Pixel coordinate grounding data:
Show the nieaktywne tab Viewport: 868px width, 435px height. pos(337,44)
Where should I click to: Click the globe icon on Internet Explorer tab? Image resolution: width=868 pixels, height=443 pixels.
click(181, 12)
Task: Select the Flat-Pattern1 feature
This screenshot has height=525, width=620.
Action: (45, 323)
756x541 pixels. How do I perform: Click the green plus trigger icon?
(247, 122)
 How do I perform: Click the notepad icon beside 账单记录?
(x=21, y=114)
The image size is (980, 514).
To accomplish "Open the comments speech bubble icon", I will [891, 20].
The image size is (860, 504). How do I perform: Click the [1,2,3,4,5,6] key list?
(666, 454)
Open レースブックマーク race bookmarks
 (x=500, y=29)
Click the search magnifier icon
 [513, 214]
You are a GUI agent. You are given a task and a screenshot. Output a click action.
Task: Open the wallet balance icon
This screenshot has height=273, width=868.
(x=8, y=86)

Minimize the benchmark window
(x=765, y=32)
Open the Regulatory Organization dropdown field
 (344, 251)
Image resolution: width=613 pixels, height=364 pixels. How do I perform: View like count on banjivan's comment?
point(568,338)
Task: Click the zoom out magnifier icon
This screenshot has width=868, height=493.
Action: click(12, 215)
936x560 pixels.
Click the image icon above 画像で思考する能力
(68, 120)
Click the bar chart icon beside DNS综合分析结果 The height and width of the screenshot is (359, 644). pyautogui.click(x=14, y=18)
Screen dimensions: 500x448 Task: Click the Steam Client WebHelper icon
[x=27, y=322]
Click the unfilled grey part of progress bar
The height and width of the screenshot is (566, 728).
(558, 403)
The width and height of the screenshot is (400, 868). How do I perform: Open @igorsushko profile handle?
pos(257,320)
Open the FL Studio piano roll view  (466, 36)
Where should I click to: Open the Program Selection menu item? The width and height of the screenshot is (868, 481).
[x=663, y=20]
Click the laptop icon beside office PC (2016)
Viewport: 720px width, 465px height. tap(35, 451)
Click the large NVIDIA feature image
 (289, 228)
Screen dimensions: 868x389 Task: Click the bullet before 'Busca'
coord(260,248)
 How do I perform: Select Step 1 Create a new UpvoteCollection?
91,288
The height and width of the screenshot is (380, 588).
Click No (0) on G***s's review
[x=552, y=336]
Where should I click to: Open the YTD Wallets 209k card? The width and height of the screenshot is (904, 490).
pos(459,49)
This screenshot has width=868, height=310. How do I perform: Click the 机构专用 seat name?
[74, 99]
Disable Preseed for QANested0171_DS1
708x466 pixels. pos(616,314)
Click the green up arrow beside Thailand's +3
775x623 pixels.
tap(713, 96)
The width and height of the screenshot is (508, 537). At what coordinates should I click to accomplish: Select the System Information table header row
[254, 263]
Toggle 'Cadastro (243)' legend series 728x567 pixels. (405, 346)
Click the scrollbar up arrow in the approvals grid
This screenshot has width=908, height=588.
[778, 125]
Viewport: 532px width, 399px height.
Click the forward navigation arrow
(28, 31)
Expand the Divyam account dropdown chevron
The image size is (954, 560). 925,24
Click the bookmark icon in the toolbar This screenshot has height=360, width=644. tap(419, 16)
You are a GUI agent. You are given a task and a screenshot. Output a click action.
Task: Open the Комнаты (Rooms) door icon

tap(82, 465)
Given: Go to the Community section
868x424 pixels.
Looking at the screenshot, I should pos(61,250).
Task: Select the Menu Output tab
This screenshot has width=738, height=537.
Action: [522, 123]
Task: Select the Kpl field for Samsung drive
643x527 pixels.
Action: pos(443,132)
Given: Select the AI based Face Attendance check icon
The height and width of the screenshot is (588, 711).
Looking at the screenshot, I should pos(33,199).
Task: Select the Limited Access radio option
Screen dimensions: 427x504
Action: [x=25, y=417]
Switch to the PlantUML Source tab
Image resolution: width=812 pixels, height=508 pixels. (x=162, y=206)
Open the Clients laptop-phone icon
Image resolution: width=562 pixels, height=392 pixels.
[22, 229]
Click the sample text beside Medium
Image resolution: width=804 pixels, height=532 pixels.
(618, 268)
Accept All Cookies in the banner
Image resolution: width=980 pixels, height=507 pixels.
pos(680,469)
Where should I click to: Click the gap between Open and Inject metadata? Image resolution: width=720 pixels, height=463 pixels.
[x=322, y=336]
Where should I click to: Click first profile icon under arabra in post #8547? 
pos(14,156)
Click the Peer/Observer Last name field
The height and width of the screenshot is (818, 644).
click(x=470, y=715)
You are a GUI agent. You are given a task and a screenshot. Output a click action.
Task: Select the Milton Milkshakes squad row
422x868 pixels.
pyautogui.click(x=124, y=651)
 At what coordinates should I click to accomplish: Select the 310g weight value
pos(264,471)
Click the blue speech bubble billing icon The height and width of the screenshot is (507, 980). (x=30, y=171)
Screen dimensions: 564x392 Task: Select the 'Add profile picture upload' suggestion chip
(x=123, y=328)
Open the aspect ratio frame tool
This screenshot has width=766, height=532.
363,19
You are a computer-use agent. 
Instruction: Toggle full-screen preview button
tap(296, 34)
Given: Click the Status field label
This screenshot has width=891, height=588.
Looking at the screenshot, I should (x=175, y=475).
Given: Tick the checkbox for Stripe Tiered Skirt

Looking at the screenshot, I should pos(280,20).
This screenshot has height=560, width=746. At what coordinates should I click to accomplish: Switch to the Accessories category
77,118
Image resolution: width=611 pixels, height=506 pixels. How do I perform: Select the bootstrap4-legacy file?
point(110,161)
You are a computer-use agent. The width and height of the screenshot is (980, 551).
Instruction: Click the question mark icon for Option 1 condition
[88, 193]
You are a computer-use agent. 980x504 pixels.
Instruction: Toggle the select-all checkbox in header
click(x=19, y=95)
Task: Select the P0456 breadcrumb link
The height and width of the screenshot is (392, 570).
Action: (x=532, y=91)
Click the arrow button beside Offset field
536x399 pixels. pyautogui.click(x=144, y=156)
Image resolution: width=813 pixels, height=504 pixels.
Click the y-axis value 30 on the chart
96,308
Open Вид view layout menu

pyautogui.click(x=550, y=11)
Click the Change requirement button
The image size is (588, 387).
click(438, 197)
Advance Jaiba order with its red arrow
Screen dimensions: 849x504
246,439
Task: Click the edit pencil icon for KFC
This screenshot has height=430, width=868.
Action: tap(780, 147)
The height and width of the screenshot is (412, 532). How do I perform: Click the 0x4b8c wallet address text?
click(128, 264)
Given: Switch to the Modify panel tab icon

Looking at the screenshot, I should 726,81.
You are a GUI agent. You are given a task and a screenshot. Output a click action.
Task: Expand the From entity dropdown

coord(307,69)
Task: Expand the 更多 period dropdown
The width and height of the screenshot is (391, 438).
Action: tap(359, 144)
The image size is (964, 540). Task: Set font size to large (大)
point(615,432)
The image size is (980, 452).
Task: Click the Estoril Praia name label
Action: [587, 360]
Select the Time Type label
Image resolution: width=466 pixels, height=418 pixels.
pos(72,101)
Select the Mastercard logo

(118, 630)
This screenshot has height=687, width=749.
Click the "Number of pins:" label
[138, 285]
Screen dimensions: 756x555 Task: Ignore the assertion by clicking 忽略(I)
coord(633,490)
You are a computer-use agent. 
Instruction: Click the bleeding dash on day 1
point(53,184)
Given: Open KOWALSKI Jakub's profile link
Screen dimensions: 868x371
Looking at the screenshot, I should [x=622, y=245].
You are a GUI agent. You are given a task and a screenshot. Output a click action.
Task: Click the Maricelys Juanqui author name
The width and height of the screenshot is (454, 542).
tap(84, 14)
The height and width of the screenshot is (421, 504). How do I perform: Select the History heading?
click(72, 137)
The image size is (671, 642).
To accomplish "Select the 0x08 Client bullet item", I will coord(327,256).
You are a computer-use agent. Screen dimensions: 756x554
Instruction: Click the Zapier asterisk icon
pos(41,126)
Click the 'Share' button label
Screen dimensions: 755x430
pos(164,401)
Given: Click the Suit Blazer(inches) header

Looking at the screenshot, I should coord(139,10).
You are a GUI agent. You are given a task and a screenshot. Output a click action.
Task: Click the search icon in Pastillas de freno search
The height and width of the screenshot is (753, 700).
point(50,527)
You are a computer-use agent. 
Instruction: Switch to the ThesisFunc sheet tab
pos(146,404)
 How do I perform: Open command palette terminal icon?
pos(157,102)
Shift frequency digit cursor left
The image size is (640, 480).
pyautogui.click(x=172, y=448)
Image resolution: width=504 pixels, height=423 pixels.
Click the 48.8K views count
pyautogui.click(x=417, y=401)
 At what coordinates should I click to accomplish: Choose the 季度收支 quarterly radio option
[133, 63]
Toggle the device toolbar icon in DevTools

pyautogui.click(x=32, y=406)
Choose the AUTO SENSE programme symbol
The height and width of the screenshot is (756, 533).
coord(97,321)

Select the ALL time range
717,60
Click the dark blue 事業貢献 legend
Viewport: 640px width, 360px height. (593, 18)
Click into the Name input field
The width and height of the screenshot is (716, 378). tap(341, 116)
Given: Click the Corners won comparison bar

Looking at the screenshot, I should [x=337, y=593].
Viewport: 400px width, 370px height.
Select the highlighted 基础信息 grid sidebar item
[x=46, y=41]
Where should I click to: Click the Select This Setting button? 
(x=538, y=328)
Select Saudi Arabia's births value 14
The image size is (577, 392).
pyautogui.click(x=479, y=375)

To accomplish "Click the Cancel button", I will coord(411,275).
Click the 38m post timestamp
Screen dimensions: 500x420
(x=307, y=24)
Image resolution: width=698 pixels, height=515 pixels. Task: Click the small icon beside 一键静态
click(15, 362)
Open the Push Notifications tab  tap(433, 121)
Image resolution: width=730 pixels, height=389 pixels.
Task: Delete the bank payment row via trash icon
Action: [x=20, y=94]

> YOUR INSTRUCTIONS: Exact duplication is required for the lines above, from the line that contains "Task: Select the Flat-Pattern1 feature" to the line that contains "The image size is (980, 514).", inclusive; omit all others.

> SOLUTION TO THIS PROBLEM:
Task: Select the Flat-Pattern1 feature
This screenshot has height=525, width=620.
Action: (45, 323)
756x541 pixels. How do I perform: Click the green plus trigger icon?
(247, 122)
 How do I perform: Click the notepad icon beside 账单记录?
(x=21, y=114)
The image size is (980, 514).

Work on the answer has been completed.